At the Publisher's request, this title is being sold without Digital Rights Management Software (DRM) applied.
PUBLISHERS WEEKLY
Fans of debonair anthropomorphic feline Midnight Louie will be delighted, but the uninitiated would do best to avoid this 13th installment in Douglas's alphabetical "meganovel," after 2000's Cat in a Kiwi Con. (For those who are counting, the B book, Cat on a Blue Monday, follows Catnap and Pussyfoot.) Applying her trademark comic style (lots of bad puns and wordplay) to a deadly serious animal-rights treatise, the author sends Louie to investigate Rancho Exotica, a desert resort outside Las Vegas that caters to big-game hunters who pay for the "fun" of shooting captive wild animals and getting that trophy head for the den wall.
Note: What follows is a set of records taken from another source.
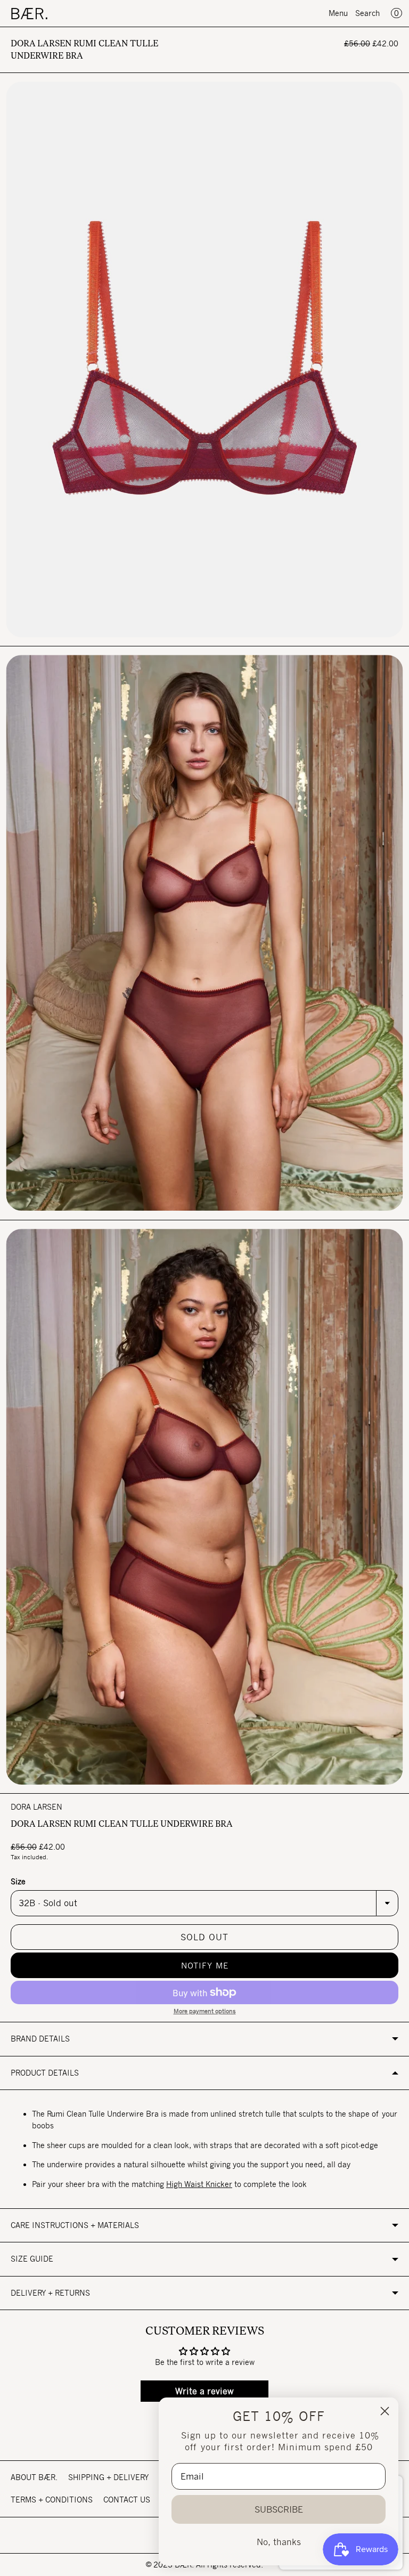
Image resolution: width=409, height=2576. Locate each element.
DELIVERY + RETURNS (50, 2292)
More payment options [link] (205, 2011)
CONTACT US (126, 2499)
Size (18, 1881)
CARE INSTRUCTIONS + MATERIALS (75, 2225)
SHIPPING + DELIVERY (108, 2477)
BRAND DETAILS (40, 2038)
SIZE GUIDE (32, 2258)
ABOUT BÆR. (34, 2477)
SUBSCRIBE (279, 2509)
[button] (204, 1965)
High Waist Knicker (199, 2184)
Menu (338, 13)
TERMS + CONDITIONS (52, 2499)
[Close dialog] (384, 2411)
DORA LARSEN (36, 1806)
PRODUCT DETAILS (45, 2072)
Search (367, 13)
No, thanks (279, 2542)
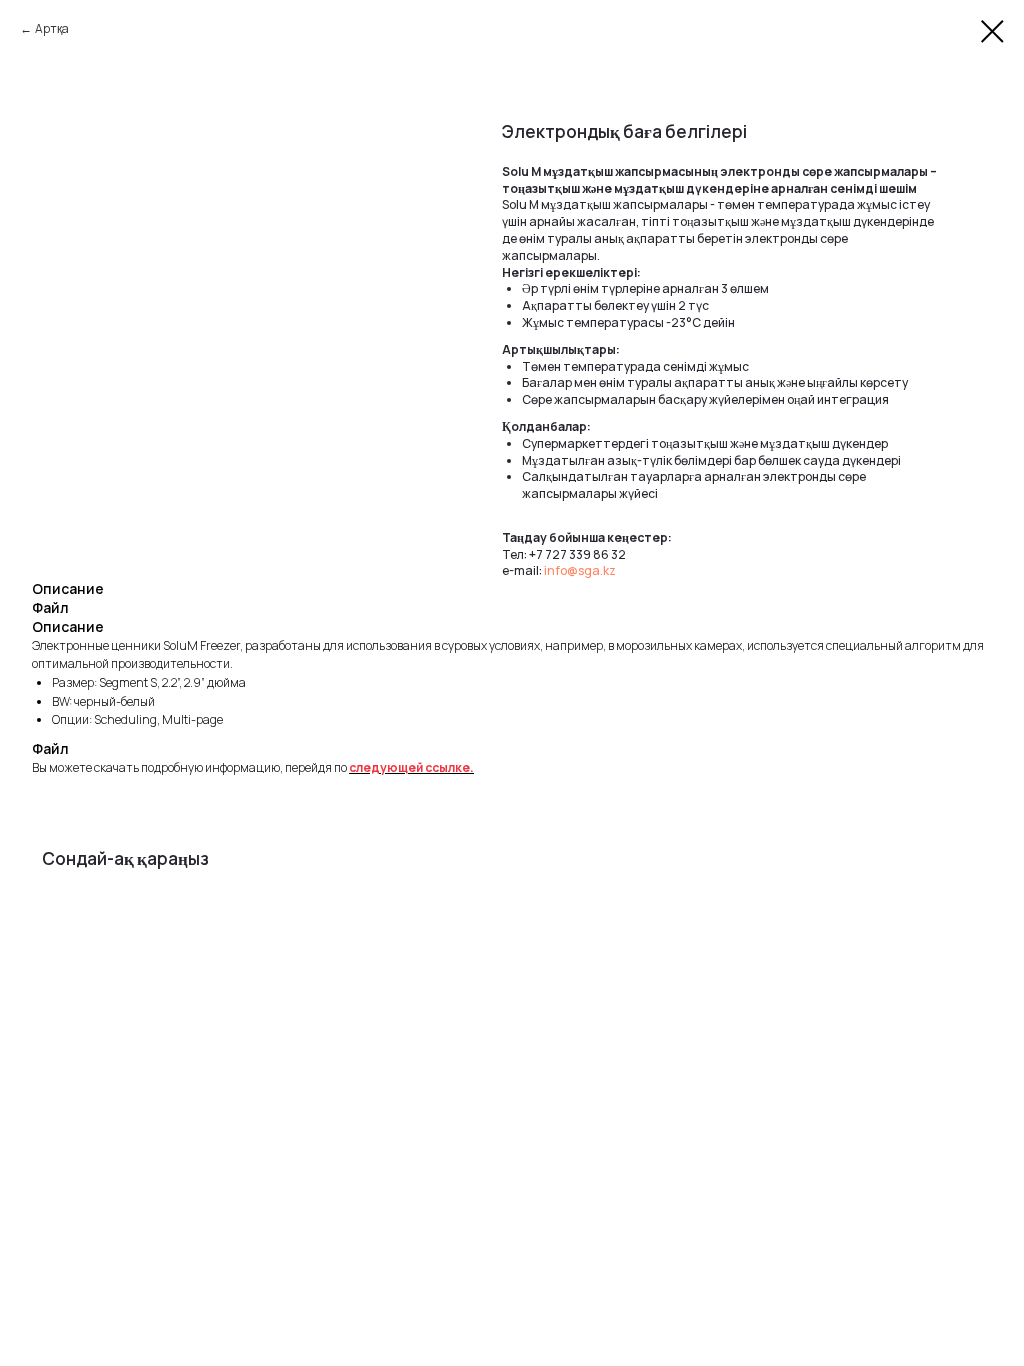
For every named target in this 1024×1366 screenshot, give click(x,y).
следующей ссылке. (411, 767)
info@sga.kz (580, 570)
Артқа (52, 28)
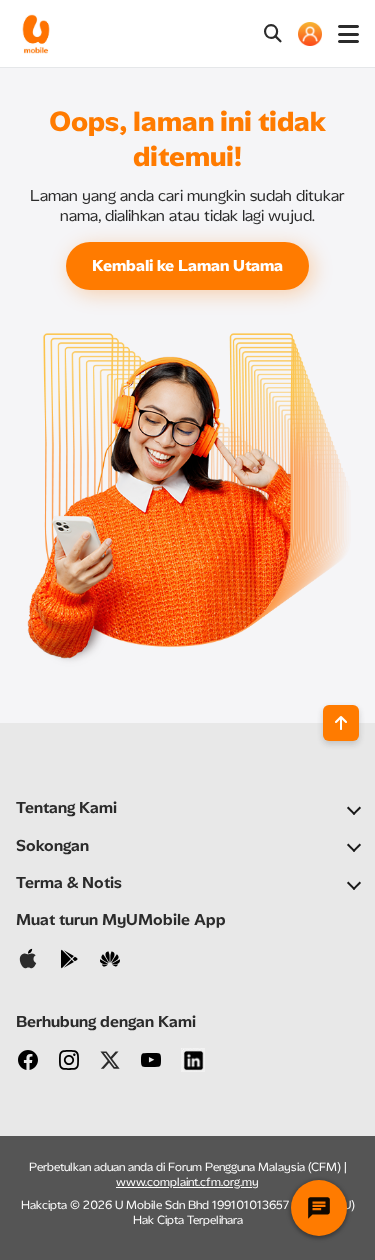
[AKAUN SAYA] (310, 34)
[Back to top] (341, 723)
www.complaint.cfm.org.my (187, 1182)
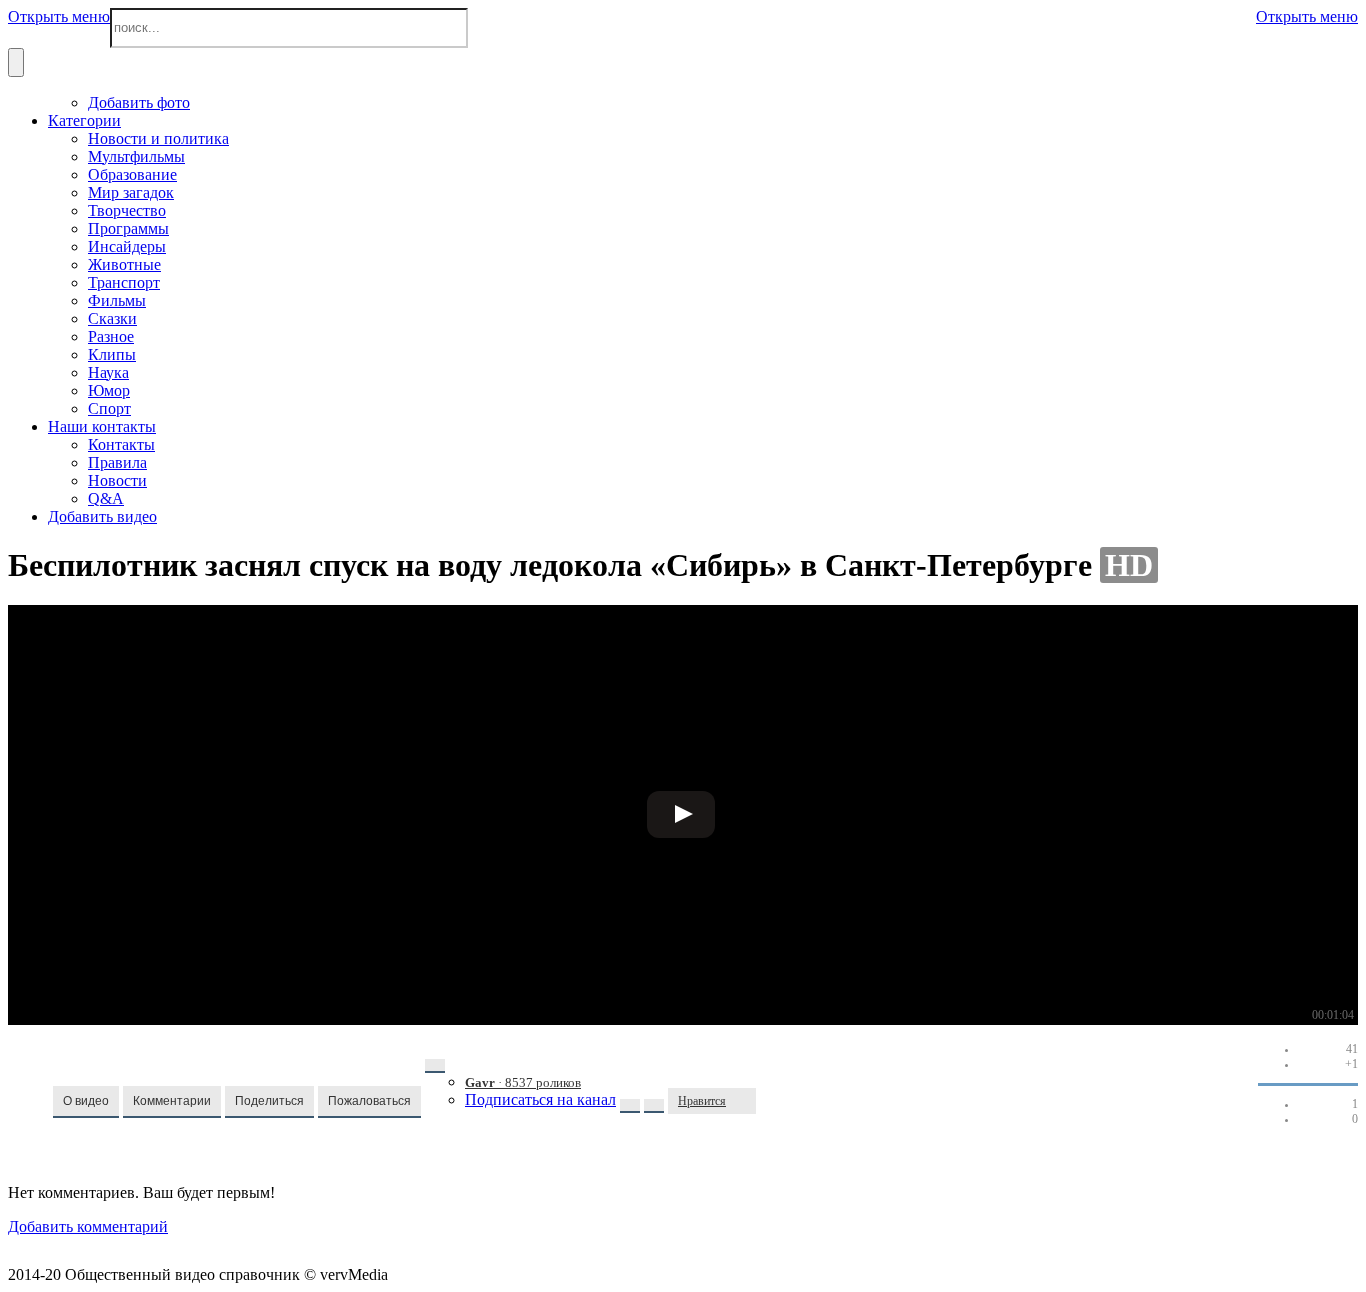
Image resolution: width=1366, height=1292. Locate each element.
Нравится (702, 1101)
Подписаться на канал (540, 1099)
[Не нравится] (746, 1101)
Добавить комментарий (88, 1226)
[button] (86, 1102)
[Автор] (435, 1066)
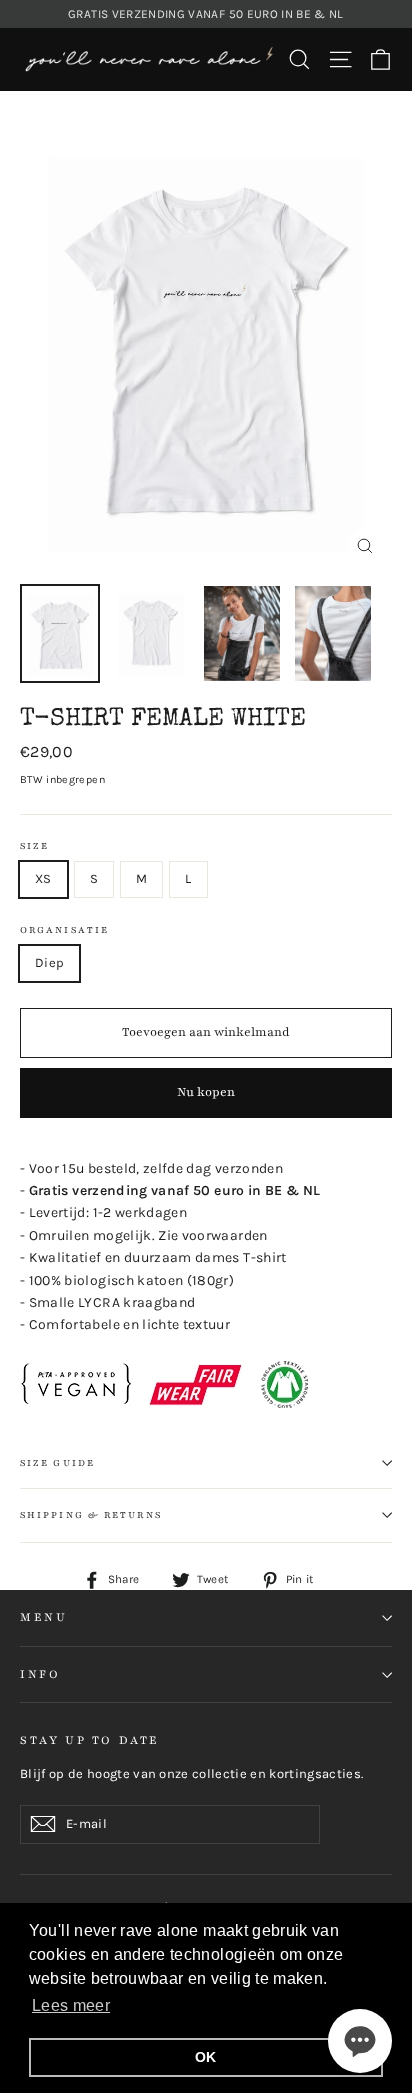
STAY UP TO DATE (90, 1740)
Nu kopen (206, 1092)
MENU (43, 1617)
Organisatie (64, 930)
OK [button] (206, 2057)
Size (34, 846)
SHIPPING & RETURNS (91, 1515)
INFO (40, 1674)
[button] (360, 2041)
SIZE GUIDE (57, 1463)
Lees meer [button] (71, 2005)
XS (43, 878)
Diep (49, 962)
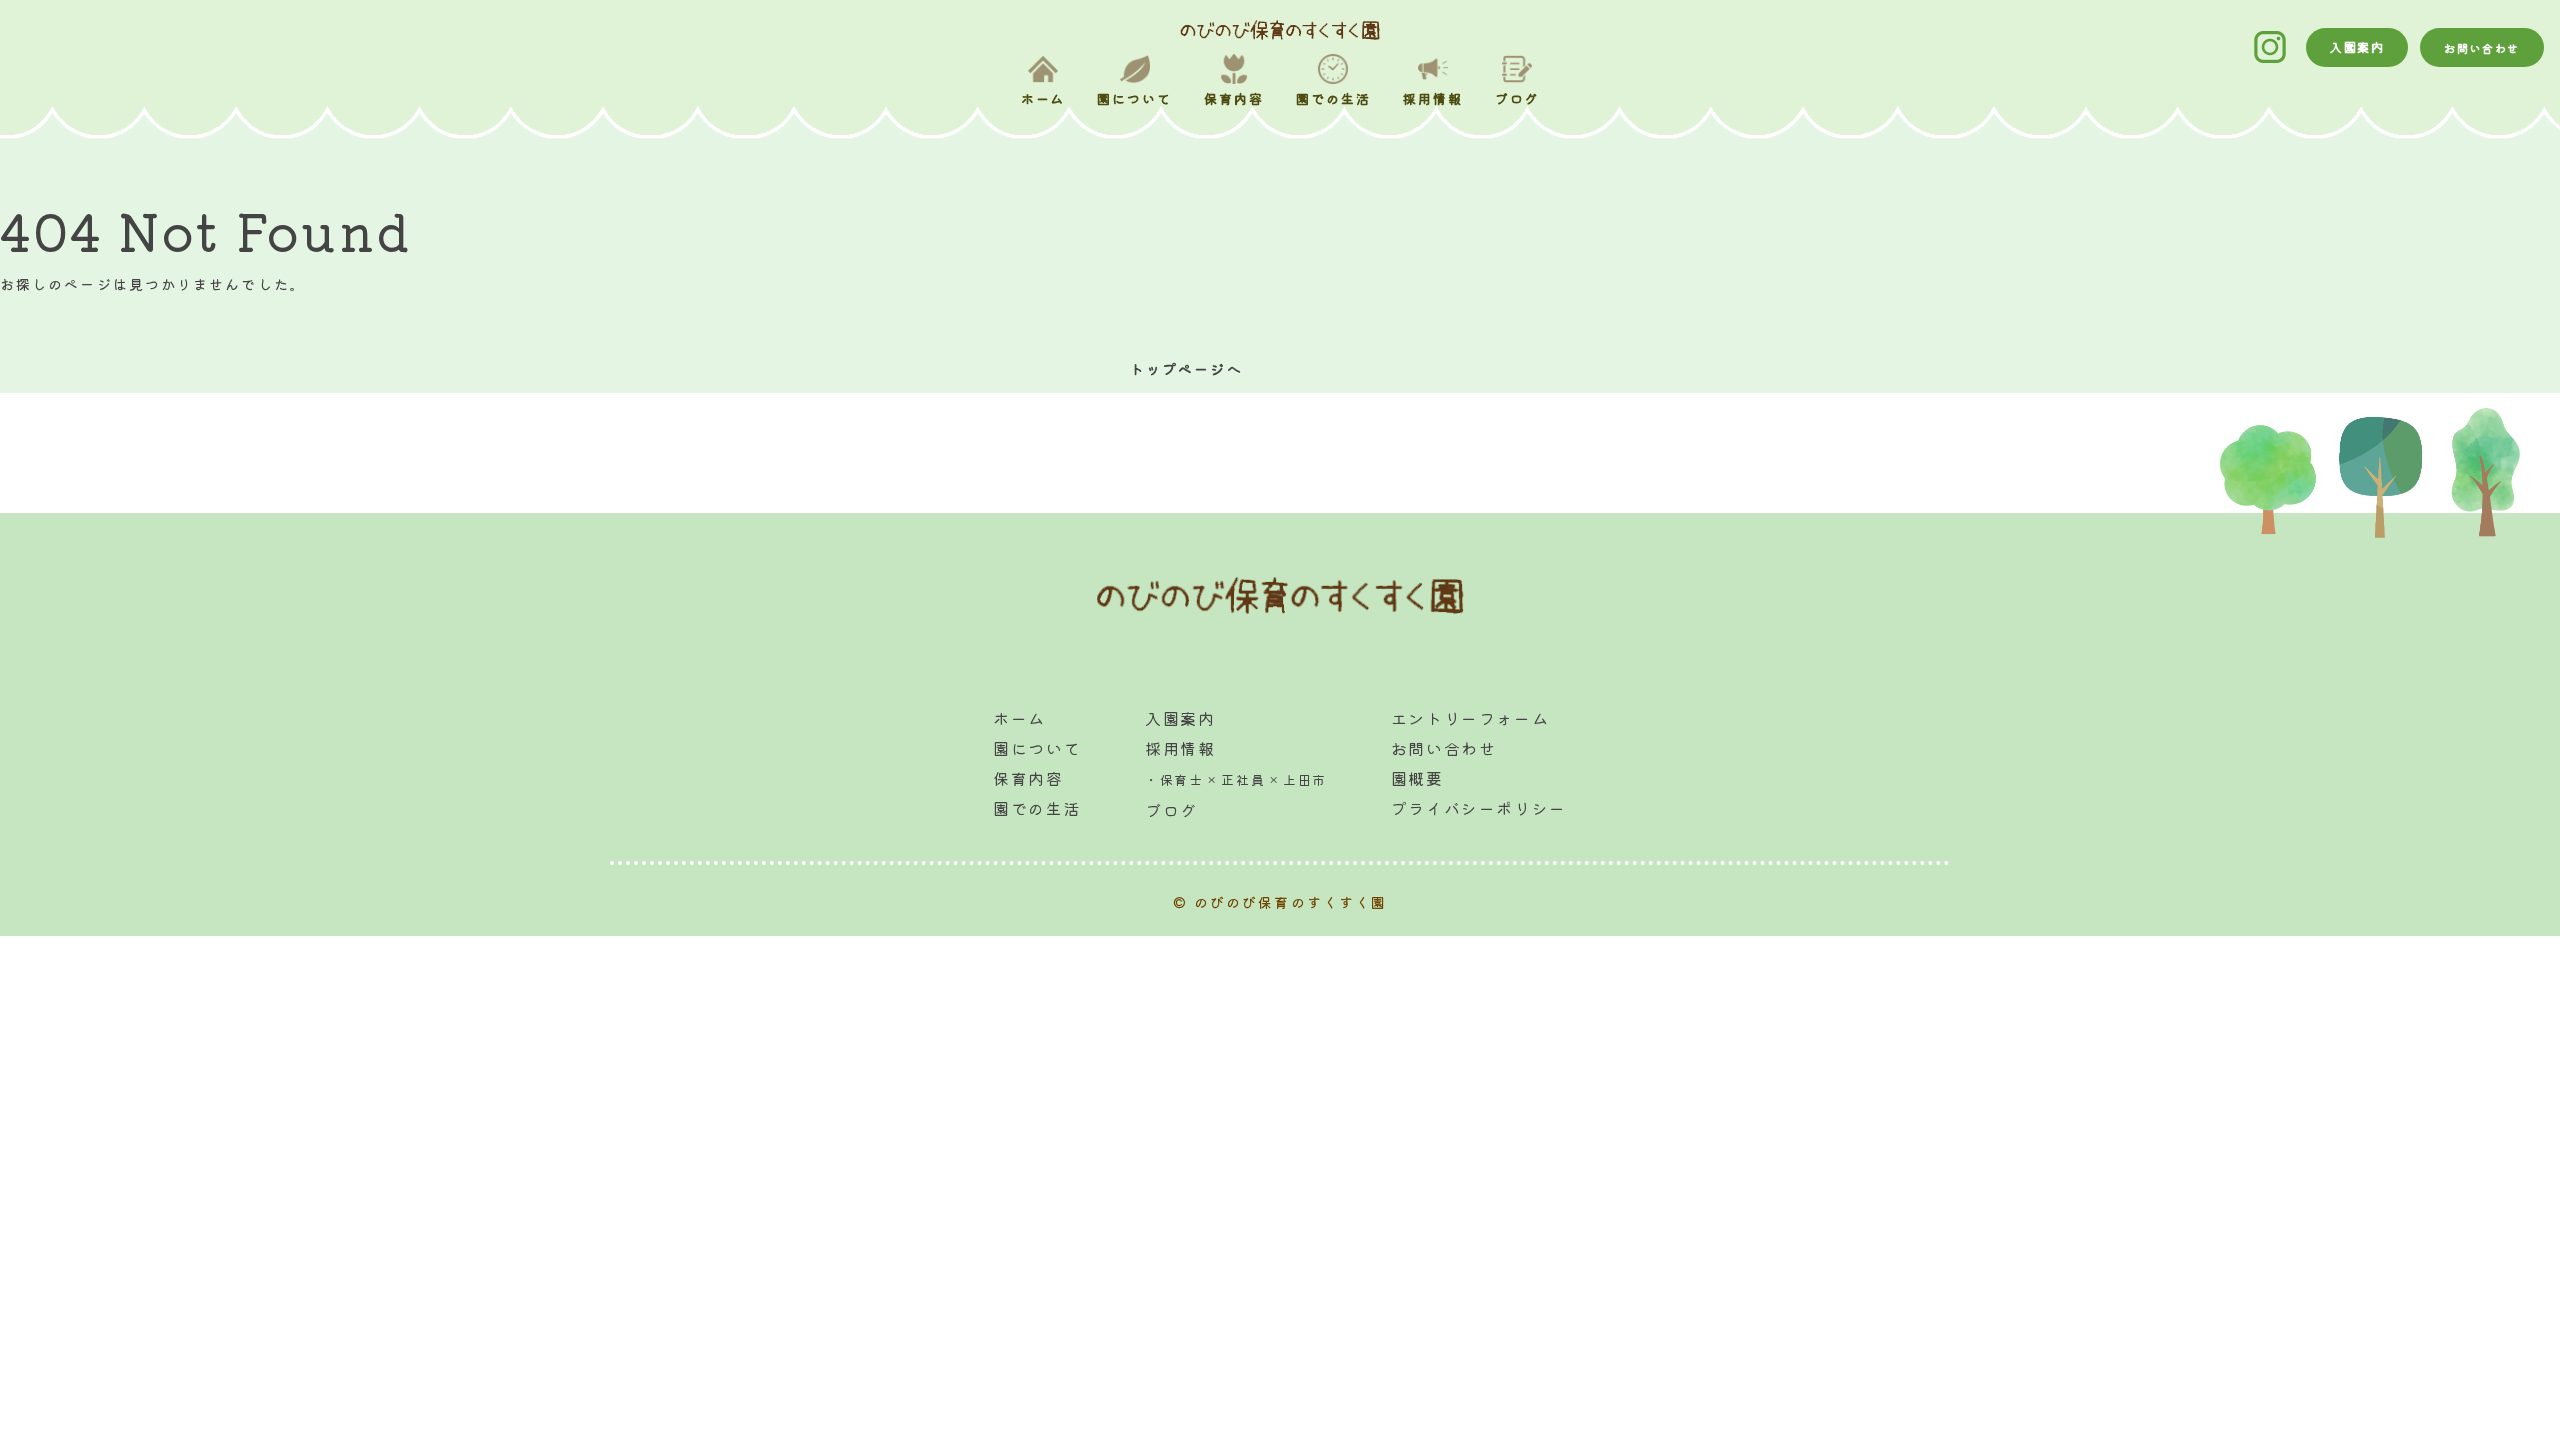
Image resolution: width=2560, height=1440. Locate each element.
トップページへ (1186, 369)
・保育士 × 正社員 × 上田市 (1236, 779)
When Rancho Exotica's animal-abusing owner, Cyrus Van Burkleo, gets impaled on a trophy horn, a stolen performing leopard, Osiris, gets charged with the crime. Louie, with minimal aid from such human allies as PIs Max Kinsella and Temple Barre, comes to Osiris's rescue. The many points of view and constantly shifting action, which bounces between the Vegas strip, Rancho Exotica, an animal rescue park called Animal Oasis and even (briefly) Chicago, will daunt anyone unused to Douglas's exuberance. Is the novel a comedy? A serious mystery? A love story? And what of all the loose plot lines and unresolved relationships? With the series less than half complete, the author promises her readers to provide satisfaction on all scores by book number 27. Douglas loyalists will swish their tails in anticipation.